Records shown =>
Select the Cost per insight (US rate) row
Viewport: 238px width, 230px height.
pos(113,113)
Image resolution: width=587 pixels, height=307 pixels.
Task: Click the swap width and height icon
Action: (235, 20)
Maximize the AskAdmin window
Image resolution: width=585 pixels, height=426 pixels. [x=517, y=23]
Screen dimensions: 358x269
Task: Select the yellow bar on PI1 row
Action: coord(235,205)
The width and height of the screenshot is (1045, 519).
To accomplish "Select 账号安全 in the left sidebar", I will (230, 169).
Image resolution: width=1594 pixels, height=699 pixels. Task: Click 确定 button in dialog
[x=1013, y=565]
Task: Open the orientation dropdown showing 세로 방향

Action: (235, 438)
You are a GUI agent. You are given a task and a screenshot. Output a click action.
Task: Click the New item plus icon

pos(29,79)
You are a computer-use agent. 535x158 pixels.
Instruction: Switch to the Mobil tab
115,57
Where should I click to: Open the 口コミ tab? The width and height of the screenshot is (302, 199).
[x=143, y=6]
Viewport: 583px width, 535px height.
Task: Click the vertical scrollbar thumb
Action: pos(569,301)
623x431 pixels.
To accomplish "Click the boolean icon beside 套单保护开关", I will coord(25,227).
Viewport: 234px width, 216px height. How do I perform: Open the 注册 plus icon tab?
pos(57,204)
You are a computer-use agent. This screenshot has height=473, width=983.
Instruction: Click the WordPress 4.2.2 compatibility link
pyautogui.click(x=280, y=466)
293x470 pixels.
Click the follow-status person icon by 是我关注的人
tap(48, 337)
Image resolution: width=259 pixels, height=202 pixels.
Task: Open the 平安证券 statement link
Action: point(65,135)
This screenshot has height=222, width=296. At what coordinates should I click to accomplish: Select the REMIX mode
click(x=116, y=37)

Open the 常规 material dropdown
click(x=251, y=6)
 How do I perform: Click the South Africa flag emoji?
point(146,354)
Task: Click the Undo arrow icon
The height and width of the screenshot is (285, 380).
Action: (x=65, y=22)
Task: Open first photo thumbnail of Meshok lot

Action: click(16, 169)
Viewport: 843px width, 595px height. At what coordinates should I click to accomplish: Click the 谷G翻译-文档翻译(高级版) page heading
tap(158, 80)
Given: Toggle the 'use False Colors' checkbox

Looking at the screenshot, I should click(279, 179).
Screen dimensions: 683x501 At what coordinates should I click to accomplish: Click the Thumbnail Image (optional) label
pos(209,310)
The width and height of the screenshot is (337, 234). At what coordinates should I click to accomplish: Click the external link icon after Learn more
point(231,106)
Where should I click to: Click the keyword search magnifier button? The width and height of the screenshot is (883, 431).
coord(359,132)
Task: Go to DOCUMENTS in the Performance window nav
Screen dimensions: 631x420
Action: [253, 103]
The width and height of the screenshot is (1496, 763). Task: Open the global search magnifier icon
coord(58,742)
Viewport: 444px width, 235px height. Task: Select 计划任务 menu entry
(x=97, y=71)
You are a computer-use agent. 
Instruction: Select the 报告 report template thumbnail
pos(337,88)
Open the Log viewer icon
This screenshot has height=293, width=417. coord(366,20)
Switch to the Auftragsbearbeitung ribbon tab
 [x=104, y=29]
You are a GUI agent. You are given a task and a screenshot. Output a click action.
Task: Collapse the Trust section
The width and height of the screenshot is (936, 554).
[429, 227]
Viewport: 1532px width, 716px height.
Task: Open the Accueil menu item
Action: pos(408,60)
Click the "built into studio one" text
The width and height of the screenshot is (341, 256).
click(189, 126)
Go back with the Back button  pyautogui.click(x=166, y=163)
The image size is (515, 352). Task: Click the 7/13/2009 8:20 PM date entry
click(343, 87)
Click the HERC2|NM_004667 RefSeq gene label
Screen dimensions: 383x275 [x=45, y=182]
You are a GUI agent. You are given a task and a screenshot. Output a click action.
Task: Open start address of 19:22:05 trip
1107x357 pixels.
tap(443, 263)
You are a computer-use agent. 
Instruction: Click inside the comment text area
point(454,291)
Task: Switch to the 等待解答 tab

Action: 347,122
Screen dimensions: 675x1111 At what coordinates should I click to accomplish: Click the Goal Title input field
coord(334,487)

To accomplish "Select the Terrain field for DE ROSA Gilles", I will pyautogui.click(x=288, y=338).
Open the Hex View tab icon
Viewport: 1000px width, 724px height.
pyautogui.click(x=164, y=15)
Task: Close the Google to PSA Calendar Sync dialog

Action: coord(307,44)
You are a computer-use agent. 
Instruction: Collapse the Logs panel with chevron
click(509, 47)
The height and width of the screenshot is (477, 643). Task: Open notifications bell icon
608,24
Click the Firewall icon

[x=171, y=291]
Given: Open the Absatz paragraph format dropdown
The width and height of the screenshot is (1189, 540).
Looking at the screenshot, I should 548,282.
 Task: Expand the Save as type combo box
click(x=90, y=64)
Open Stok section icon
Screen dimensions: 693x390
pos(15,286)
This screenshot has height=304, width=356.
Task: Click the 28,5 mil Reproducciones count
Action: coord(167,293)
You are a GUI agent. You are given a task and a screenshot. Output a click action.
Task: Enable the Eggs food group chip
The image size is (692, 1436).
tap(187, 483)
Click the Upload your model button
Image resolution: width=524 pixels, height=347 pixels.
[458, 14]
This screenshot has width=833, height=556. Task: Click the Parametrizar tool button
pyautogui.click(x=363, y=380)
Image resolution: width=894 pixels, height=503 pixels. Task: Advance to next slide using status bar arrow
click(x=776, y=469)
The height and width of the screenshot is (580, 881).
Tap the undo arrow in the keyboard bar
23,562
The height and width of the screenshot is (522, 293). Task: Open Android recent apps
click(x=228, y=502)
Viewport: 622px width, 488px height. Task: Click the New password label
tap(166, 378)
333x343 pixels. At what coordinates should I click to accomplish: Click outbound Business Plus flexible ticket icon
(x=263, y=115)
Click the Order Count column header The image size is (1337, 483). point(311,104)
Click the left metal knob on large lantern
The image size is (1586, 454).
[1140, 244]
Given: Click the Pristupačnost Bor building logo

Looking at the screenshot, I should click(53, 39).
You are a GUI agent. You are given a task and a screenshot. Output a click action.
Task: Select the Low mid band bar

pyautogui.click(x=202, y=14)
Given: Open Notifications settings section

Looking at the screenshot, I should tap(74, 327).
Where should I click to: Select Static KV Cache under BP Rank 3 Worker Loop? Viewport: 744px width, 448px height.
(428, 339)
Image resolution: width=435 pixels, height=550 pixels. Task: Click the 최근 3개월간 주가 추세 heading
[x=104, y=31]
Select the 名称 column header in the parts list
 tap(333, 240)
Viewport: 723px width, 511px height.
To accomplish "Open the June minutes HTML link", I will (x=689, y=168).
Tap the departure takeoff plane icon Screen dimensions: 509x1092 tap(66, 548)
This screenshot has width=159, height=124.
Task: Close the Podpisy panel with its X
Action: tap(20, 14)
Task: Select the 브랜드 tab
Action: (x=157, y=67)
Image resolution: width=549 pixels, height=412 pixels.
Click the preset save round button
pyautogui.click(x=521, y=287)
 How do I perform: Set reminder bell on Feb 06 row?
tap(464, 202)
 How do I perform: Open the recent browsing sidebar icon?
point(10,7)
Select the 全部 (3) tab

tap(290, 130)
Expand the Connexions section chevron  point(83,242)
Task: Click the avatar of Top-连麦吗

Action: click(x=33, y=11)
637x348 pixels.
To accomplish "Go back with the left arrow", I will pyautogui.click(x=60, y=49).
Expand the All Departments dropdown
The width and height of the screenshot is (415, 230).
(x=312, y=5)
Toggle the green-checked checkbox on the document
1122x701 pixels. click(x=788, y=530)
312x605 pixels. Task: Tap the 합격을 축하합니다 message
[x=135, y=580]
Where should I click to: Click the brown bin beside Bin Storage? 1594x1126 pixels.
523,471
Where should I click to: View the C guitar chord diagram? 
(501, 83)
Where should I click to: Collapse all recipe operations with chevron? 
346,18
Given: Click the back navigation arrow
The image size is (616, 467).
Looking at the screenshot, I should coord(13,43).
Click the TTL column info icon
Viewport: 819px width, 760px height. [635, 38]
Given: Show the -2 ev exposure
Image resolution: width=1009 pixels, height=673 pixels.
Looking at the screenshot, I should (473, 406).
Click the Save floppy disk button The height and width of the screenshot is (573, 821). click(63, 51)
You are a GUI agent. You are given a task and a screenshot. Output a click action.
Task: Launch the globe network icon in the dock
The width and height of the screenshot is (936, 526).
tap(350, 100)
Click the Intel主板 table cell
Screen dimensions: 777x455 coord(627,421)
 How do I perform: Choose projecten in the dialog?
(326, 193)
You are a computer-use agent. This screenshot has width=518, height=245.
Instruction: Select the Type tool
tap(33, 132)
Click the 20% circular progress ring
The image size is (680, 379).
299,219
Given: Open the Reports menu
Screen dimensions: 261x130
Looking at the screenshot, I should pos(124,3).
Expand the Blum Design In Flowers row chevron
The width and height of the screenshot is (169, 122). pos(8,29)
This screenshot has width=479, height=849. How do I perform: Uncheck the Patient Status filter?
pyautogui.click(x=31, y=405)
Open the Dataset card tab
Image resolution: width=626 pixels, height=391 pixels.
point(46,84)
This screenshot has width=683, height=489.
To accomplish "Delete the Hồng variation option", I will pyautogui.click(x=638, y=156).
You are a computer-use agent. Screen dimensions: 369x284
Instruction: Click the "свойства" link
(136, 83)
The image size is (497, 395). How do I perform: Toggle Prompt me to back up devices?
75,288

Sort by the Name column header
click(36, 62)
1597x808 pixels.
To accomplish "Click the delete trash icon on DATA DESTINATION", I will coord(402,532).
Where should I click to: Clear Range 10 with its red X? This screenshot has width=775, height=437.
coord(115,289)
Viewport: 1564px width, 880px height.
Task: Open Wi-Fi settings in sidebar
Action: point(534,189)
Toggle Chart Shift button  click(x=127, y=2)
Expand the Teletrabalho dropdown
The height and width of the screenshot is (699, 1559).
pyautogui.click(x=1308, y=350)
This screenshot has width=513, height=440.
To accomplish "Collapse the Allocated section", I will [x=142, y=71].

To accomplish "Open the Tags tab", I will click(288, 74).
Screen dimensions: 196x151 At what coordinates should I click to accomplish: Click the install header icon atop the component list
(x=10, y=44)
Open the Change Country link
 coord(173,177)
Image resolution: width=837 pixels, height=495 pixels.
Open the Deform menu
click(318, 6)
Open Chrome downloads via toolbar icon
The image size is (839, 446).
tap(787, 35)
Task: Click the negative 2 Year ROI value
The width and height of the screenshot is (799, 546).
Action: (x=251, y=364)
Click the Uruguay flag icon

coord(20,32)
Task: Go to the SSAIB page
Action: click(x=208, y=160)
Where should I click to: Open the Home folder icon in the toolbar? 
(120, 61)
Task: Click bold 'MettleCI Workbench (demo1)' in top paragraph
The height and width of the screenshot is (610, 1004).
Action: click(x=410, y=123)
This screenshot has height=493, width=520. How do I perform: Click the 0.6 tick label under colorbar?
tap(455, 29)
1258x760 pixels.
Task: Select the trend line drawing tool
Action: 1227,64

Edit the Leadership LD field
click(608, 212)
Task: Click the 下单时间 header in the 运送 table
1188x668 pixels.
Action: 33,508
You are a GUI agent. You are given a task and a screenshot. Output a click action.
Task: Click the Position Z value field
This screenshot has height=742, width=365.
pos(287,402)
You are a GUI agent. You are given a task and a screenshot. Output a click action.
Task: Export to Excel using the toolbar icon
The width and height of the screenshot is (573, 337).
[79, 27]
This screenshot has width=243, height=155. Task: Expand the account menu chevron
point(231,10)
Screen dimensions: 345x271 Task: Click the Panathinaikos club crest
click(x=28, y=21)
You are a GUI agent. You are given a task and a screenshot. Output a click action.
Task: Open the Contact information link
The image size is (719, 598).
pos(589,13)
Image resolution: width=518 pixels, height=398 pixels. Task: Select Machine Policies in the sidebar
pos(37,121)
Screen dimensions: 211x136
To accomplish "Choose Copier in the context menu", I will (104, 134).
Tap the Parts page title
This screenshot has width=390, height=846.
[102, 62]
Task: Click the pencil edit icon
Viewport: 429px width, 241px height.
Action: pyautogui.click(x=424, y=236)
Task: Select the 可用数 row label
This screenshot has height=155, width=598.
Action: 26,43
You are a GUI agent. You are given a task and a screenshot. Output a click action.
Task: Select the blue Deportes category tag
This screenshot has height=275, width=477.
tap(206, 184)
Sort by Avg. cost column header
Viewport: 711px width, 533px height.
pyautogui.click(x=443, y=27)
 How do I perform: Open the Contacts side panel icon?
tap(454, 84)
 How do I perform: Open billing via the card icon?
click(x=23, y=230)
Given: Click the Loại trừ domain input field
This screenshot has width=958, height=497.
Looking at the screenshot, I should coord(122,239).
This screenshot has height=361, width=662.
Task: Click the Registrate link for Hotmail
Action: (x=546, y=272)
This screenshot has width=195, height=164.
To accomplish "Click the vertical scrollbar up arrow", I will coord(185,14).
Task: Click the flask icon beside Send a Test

Exercise objective => Using only the entries above, output the line with "This screenshot has width=513, height=440.", the line with "Task: Click the negative 2 Year ROI value", and all lines between them, exactly as they stand.

Solution for this problem =>
This screenshot has width=513, height=440.
To accomplish "Collapse the Allocated section", I will [x=142, y=71].

To accomplish "Open the Tags tab", I will click(288, 74).
Screen dimensions: 196x151 At what coordinates should I click to accomplish: Click the install header icon atop the component list
(x=10, y=44)
Open the Change Country link
 coord(173,177)
Image resolution: width=837 pixels, height=495 pixels.
Open the Deform menu
click(318, 6)
Open Chrome downloads via toolbar icon
The image size is (839, 446).
tap(787, 35)
Task: Click the negative 2 Year ROI value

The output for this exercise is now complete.